Source records:

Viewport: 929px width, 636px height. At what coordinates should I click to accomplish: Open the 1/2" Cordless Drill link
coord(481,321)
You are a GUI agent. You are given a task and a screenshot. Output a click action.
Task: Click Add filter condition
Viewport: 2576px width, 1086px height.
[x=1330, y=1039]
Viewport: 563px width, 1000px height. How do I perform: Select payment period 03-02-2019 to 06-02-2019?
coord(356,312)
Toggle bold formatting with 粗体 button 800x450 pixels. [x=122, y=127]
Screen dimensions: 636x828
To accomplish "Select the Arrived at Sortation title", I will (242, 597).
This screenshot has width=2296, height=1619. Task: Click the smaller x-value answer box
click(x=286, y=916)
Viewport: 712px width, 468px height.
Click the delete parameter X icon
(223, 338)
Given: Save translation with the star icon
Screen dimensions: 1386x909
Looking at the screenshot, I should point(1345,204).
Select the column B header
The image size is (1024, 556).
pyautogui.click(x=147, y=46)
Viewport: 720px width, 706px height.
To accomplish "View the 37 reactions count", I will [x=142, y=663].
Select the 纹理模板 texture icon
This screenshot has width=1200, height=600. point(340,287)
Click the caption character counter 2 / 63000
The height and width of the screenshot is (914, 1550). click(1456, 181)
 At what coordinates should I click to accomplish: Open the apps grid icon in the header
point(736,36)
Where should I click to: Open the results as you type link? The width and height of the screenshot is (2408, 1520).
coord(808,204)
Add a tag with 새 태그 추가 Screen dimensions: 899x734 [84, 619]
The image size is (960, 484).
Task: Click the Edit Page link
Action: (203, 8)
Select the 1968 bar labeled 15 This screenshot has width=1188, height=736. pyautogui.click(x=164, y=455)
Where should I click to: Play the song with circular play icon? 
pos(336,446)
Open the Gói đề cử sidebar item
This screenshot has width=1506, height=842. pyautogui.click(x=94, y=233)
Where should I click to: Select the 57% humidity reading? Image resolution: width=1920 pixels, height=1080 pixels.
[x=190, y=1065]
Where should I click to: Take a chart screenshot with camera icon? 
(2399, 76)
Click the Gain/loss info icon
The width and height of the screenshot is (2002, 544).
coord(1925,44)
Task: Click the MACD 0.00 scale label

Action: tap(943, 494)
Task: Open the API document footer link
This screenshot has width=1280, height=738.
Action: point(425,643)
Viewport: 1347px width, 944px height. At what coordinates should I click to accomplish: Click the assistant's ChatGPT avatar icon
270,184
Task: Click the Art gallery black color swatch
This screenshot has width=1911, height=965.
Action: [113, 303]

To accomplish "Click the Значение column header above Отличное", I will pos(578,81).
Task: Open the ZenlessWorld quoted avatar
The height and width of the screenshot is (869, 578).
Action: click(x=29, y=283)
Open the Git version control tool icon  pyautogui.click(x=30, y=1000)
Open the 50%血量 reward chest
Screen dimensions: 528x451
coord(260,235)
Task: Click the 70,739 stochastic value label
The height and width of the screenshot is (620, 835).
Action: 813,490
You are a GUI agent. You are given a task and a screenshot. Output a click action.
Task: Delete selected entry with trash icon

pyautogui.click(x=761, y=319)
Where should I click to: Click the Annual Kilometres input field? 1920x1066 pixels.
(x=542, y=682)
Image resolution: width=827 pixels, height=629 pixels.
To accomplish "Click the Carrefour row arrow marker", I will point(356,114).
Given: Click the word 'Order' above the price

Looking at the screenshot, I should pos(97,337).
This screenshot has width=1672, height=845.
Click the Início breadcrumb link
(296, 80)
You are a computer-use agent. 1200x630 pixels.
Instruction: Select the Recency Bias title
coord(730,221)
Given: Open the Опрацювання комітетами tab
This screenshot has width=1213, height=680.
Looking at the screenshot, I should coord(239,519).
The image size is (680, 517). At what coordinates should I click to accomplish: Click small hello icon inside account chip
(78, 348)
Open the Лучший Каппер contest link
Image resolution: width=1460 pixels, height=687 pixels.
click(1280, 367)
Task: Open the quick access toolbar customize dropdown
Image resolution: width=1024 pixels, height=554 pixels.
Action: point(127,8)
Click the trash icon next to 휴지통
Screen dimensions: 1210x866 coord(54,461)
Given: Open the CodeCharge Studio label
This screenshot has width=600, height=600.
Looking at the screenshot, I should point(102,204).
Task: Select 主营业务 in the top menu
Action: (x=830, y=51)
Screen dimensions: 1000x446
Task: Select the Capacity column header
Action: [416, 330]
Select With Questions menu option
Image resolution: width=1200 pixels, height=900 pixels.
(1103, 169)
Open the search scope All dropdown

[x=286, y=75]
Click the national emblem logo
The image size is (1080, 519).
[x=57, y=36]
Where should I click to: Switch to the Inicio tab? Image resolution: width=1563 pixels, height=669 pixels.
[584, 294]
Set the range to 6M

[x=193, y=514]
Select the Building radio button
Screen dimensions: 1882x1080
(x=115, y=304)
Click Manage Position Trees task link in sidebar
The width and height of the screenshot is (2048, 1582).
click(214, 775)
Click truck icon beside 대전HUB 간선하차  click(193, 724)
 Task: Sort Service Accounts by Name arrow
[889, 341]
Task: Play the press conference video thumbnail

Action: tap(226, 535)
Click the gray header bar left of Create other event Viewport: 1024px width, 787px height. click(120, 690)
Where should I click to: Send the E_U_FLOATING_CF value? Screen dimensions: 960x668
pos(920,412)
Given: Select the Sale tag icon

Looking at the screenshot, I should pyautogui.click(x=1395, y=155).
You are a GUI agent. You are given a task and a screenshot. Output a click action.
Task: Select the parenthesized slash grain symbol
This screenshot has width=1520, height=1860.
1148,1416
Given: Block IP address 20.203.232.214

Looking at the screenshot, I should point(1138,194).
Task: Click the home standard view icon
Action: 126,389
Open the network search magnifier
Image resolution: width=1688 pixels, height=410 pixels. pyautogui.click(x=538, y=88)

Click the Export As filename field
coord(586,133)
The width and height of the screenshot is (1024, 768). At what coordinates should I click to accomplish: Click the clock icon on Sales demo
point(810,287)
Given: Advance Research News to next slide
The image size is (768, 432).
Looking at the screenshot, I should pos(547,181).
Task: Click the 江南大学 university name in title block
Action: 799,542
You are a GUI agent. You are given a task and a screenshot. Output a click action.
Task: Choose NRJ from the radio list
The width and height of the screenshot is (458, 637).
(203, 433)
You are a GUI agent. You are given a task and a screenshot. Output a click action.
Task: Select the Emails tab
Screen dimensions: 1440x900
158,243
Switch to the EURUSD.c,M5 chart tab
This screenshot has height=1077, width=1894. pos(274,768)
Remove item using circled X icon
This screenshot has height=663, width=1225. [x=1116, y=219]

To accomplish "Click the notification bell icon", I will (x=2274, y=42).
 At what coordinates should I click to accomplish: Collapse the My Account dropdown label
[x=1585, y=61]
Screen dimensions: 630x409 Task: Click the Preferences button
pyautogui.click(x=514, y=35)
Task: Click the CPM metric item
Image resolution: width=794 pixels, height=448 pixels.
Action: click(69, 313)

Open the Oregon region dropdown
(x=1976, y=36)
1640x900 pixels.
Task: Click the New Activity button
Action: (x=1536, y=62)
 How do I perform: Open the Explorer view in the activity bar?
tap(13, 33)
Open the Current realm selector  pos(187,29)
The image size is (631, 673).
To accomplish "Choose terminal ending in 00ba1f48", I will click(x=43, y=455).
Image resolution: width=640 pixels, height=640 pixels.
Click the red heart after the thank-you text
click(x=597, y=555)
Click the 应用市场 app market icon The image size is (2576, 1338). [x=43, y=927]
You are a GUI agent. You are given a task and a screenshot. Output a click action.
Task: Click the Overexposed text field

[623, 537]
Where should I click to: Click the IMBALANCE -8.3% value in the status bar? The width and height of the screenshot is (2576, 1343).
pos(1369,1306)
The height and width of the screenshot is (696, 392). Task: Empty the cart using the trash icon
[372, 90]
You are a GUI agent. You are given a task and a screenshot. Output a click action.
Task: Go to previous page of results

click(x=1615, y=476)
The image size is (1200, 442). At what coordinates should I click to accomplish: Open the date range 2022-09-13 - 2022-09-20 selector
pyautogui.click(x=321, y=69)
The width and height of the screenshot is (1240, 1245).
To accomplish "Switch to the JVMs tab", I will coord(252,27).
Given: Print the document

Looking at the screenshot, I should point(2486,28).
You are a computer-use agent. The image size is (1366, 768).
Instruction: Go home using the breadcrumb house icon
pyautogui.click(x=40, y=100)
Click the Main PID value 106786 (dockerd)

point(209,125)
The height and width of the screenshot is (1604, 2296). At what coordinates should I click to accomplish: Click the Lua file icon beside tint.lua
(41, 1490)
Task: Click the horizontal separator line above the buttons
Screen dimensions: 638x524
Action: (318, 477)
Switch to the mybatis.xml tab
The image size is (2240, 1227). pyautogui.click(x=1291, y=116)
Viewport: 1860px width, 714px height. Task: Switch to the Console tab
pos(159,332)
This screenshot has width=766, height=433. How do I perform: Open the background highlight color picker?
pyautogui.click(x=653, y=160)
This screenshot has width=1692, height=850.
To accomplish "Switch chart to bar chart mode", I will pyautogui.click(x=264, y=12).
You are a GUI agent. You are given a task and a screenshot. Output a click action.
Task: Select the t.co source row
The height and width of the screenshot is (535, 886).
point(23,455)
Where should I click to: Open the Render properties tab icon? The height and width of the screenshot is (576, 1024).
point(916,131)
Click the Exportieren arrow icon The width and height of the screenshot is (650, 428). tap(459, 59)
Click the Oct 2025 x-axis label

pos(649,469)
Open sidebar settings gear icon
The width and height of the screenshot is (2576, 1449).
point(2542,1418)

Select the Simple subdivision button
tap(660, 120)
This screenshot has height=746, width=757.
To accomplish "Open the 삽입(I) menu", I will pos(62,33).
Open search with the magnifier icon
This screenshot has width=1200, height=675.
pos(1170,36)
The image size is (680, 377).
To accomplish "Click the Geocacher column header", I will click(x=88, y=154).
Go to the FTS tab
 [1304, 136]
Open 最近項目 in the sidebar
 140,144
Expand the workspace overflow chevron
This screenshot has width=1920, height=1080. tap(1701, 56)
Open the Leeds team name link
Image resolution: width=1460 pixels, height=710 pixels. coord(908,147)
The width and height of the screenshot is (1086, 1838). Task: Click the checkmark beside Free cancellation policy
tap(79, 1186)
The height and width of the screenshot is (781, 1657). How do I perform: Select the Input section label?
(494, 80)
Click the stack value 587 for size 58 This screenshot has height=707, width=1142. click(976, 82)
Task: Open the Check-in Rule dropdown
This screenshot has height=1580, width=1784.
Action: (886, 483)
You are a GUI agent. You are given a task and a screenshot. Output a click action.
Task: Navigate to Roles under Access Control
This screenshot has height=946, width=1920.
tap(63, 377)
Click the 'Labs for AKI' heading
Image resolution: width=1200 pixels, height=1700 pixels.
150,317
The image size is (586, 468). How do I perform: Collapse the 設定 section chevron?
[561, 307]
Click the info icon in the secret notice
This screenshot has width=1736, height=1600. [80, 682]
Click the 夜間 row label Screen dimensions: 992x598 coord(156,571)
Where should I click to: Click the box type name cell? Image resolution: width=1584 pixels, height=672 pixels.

WHAT IS EXPECTED:
Reproduce the data from its first line through the line containing "point(736,36)", replacing every "Viewport" with "Window" and leaving everything else unchanged.

ANSWER TO THE TASK:
Window: 929px width, 636px height. At what coordinates should I click to accomplish: Open the 1/2" Cordless Drill link
coord(481,321)
You are a GUI agent. You are given a task and a screenshot. Output a click action.
Task: Click Add filter condition
Window: 2576px width, 1086px height.
[x=1330, y=1039]
Window: 563px width, 1000px height. How do I perform: Select payment period 03-02-2019 to 06-02-2019?
coord(356,312)
Toggle bold formatting with 粗体 button 800x450 pixels. [x=122, y=127]
Screen dimensions: 636x828
To accomplish "Select the Arrived at Sortation title", I will (242, 597).
This screenshot has width=2296, height=1619. Task: Click the smaller x-value answer box
click(x=286, y=916)
Window: 712px width, 468px height.
Click the delete parameter X icon
(223, 338)
Given: Save translation with the star icon
Screen dimensions: 1386x909
Looking at the screenshot, I should point(1345,204).
Select the column B header
The image size is (1024, 556).
pyautogui.click(x=147, y=46)
Window: 720px width, 706px height.
To accomplish "View the 37 reactions count", I will [x=142, y=663].
Select the 纹理模板 texture icon
This screenshot has width=1200, height=600. point(340,287)
Click the caption character counter 2 / 63000
The height and width of the screenshot is (914, 1550). click(1456, 181)
 At what coordinates should I click to accomplish: Open the apps grid icon in the header
point(736,36)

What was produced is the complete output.